Collected data entries:
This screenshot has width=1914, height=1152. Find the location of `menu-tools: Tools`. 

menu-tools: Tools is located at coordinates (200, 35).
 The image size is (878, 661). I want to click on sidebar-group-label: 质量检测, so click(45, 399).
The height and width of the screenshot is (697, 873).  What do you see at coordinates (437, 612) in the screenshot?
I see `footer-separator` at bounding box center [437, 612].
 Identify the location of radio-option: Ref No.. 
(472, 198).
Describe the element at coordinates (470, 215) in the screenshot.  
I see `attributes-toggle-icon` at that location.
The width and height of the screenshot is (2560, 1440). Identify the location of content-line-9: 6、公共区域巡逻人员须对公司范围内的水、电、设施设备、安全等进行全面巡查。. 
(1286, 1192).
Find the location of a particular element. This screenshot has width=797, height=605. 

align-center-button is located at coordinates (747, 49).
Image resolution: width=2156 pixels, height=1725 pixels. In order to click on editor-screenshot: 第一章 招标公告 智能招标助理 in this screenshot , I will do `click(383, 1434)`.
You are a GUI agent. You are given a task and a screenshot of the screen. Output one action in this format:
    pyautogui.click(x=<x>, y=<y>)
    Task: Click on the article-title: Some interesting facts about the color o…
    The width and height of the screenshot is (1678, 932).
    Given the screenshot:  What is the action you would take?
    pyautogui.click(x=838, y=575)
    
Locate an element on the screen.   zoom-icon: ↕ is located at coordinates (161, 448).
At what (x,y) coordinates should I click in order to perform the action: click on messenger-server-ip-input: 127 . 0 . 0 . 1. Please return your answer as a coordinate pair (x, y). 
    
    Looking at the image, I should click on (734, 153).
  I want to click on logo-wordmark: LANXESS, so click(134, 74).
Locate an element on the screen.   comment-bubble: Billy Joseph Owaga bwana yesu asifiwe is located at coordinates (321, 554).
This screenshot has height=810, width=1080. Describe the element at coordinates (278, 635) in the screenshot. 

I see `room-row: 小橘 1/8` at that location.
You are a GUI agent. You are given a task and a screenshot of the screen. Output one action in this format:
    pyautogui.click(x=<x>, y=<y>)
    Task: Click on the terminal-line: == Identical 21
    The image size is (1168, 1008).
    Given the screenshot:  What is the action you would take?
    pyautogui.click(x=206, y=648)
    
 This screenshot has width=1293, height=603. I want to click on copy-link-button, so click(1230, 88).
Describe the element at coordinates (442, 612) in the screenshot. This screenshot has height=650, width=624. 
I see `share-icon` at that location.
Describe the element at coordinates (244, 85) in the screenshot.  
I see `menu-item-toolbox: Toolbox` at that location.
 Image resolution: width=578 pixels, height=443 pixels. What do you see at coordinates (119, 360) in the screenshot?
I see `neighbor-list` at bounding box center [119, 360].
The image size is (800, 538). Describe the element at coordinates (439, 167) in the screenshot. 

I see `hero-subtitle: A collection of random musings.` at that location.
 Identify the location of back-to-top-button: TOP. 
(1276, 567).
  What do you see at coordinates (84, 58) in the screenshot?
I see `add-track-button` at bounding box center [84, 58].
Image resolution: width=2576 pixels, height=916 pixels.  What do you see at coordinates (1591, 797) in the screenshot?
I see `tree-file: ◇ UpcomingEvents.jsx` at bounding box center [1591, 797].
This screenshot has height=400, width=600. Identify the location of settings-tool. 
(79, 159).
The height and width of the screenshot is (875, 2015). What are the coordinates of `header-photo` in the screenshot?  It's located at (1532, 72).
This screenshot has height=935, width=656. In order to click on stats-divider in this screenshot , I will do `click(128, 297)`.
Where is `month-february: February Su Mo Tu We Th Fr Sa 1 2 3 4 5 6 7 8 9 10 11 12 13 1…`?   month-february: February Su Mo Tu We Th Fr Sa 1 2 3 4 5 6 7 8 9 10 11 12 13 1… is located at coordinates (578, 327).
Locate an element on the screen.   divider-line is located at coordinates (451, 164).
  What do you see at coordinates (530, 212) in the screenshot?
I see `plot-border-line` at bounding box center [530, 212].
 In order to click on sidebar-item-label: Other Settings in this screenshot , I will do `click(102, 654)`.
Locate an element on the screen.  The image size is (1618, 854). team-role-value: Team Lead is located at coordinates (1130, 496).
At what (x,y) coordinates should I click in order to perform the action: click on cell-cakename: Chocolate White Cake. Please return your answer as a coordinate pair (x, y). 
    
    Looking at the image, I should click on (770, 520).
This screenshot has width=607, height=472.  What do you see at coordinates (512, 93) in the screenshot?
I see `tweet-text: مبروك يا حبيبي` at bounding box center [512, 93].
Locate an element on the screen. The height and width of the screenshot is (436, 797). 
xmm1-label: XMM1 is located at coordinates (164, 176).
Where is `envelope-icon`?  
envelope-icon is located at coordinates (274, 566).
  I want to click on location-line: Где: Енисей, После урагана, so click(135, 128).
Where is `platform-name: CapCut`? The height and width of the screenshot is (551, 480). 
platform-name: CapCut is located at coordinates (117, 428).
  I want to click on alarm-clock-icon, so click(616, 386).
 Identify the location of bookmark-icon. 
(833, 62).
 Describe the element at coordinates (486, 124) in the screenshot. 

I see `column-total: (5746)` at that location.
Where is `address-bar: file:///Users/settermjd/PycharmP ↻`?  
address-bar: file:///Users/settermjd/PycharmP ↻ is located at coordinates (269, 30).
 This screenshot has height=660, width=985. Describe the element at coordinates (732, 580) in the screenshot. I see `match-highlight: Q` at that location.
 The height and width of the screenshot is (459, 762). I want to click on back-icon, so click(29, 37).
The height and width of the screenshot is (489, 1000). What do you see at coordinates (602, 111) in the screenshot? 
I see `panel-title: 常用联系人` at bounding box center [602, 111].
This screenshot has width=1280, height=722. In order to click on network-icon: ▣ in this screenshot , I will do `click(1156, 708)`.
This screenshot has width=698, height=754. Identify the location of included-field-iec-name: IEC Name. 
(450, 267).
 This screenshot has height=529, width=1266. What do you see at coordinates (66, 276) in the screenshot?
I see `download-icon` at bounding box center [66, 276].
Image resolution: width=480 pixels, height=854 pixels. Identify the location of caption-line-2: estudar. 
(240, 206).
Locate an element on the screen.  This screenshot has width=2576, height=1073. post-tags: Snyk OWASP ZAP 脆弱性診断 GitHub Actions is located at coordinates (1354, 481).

=== WHAT IS REQUIRED ===
Output the lines of the material between the lines holding "The height and width of the screenshot is (489, 1000)." and "This screenshot has width=1280, height=722.", inclusive, reproducing them verbatim.

=== RESPONSE BELOW ===
The height and width of the screenshot is (489, 1000). What do you see at coordinates (602, 111) in the screenshot? 
I see `panel-title: 常用联系人` at bounding box center [602, 111].
This screenshot has width=1280, height=722. In order to click on network-icon: ▣ in this screenshot , I will do `click(1156, 708)`.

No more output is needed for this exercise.